Coplan even plans to make some changes after a dress rehearsal in front of a live audience. “I’ll listen to the audience reaction and give notes to the director,” she said.
In ‘Til Death, one mother’s choice unveils a family’s long-buried secrets. As Mary’s life-altering decision sends shockwaves through her loving but turbulent family, they all must confront their past, reconcile the present and pick up the missing pieces in the process.
The play has a death with dignity element to it, but Coplan didn’t want it to be political, “So it’s not.” She shows both sides of the issue. The family comes in to say goodbye but she dies before taking the medication. “That happens to a lot of people” in real life, she said. “Maybe it’s because of the peace of mind that they don’t have to suffer anymore.”
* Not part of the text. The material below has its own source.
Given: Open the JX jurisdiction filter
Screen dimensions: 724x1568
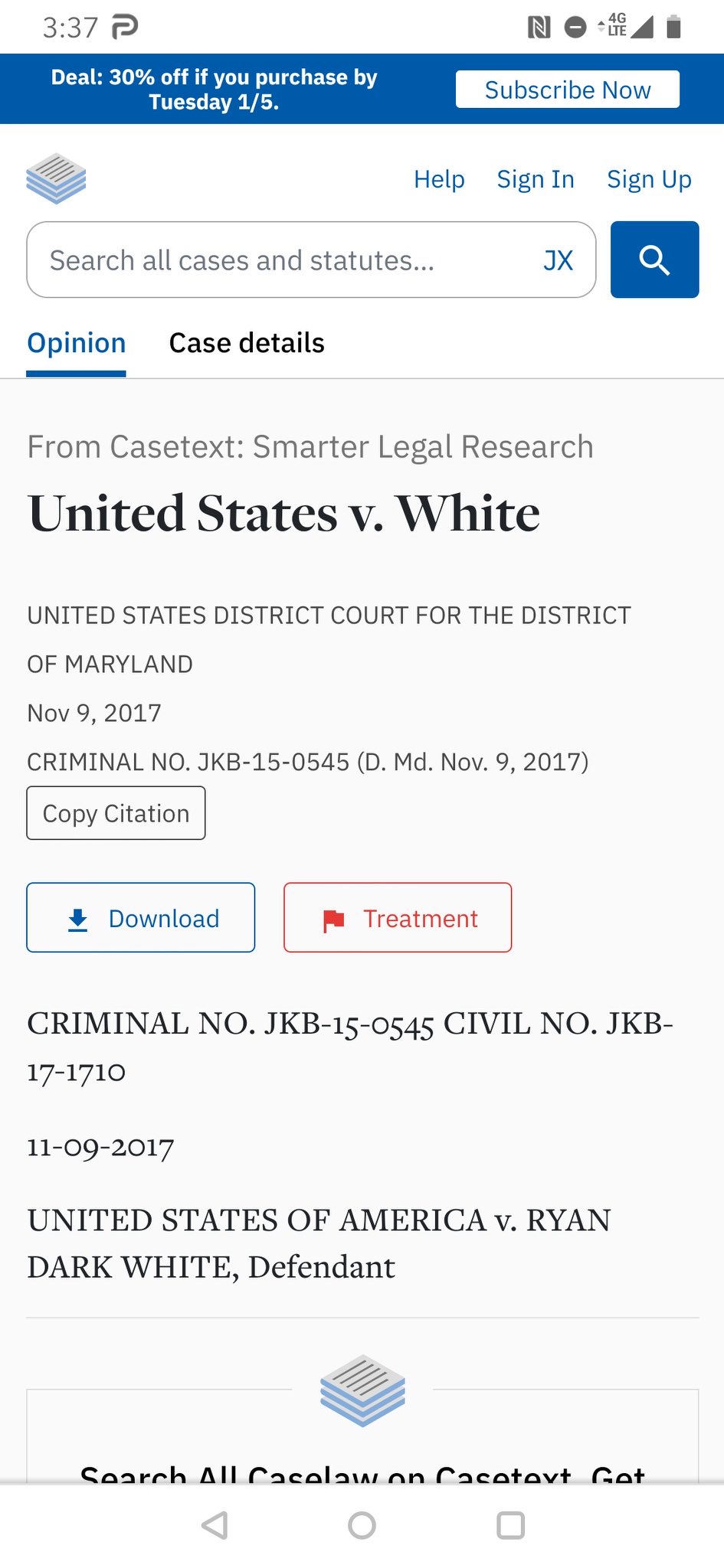Looking at the screenshot, I should click(558, 260).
Because there are so many sought-after actors in the play, Coplan said it likely won’t be extended. They all have other projects coming up. But she hopes another theater picks it up. If not there, she said it could come back to Seattle or even Bainbridge.
Coplan said she is expecting a number of people from this area to come to the play Dec. 8 when it will be dedicated to Lisa Lund, who died of cancer about eight years ago. They were friends, but when Coplan told her she was going to write plays she said Lund didn’t take her seriously. But the night before Lund died Coplan told her she was dedicating the play to her. “You have no idea how much that means to me,” Coplan said Lund told her.
Love of theater
Coplan was an actress in high school and moved to New York and tried to make a career out of it. She quickly found out if she wanted to pay rent she couldn’t do both.
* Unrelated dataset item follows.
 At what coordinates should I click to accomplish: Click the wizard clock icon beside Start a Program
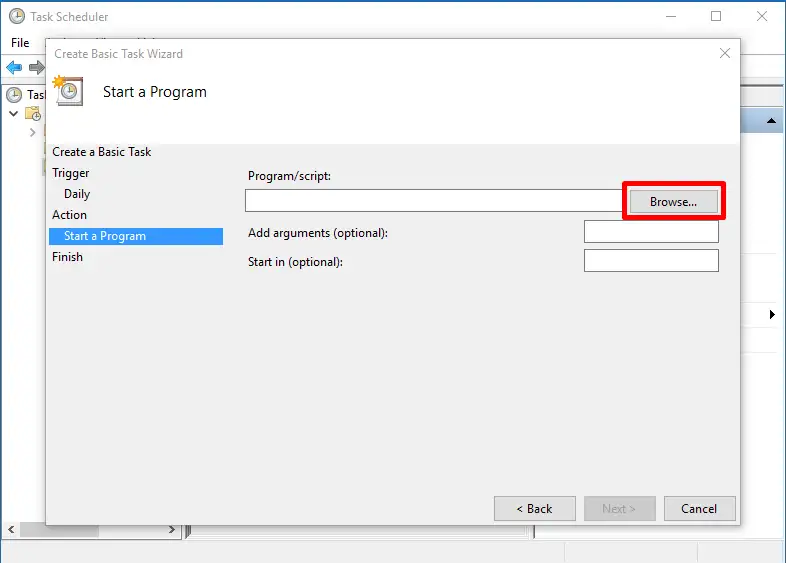(x=68, y=91)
She moved to Bainbridge in 1987 and raised her boys. She has been involved with BIMA, Bainbridge Performing Arts, Montessori Country School and enjoys walking along Gazzam Lake. She’s done a lot of writing, including a novel that was never published. “I’d much rather write a play. It’s the dramatization that excites me.”
Her first effort, “Hospice: A Love Story,” was a one-act play that was performed as part of the Island Theatre 10-Minute Play Festival then later performed for a number of weeks in Los Angeles. Her play Honoring Choices became a festival favorite short film. The Choice is co-written with her husband, Scott.
Coplan is the Out of Grief Comes Art podcast creator and a collaborator on The A Chronicles, a theatrical series about reproductive rights.
Coplan started the Grief Dialogues in 2016 as a theatrical expression opening new conversations between grievers, those with terminal and chronic illness, and the health care providers who serve them. “We know that everyone dies, and yet hardly anyone wants to talk about it. And that is why we use theatre, poetry, music, stories and visual art to stimulate vital conversations about dying, death and grief,” Coplan says in a news release.